The Amazon Search team builds the search engine that powers Amazon's world wide shopping experience. Whenever a customer searches or browses using an Amazon website or application, we connect them to the products and services they are looking for.

Search ML Data Platform team is responsible for delivering high quality and fresh ML model training data, and providing seamless access to all ML artifacts through managed Federated Data Lake infrastructure. This big-data platform provides the ML training data to Amazon search ranking, matching quality, search economics and also powers live-site features, including search suggestions, query understanding, spelling, search result ranking, and personalization. More than 350 teams across Amazon consume our datasets. We are located in downtown Palo Alto, a short walk from numerous shops and restaurants, and right across from the Caltrain station.

As a Senior Software Development Engineer you will:
• Data Definition: Work with Scientists to define our data products providing a stable schema that they can use to train the model while modeling ever changing Search User Experience worldwide. You will work backwards from these customers to define data models of all the intermediate data-sets, all the way to data model of our inputs such as logging done by Search Experience.
• Data Organization: You will define how we organize PB of our data on physical storage, and create appropriate indexes to make it easy to access for wide variety of use cases such as ML Training, Analytics, and privacy compliance.
• Data Quality: You will work with our customer to define metrics for data quality that reflect their concerns and relative priority amongst those concerns such as freshness, precision, and completeness. You will use these to define quality metrics for all the intermediate data-sets and take it all the way to define data quality metics for our inputs.

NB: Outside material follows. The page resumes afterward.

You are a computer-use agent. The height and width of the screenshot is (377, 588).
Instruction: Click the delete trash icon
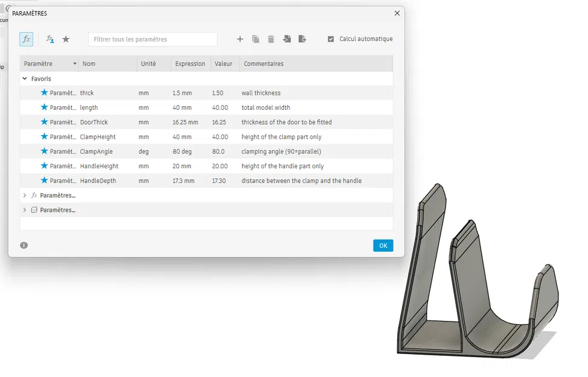(x=271, y=39)
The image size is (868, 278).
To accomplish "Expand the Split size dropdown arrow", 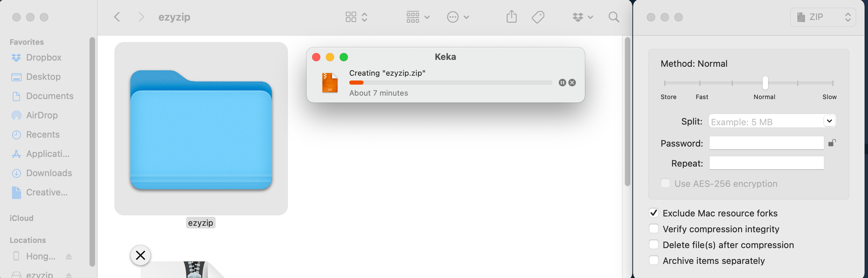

You will define SLA for our data input providers for data quality and influence our architecture to gracefully degrade with imperfect data and providing mechanisms for our customers to understand quality of various data-sets so they can use it appropriately. You will define how we do trade-off between various concerns such as freshness, completeness, precision and cost.
• Design & Develop: Lead the design, get your hands dirty and write code, and ultimately deploy big data and machine learning services. These services define the foundation of our search R&D processes, supporting science, product development and production of the worlds largest product search engine.
• Operational Excellence: Obsess over operational excellence, evaluate system performance, security, design system metrics and driving quality improvements
• Obsess over customer needs and satisfaction
In this role, you'll help establish technical standards and drive the Search Data organization's overall Data architecture and Engineering practices. You'll work on the hardest problems, building high quality, architecturally sound systems that are aligned with our business needs and built to handle Amazon's world wide scale. Your expertise is deep and broad; you're hands on, producing both detailed technical work and high-level architectural designs.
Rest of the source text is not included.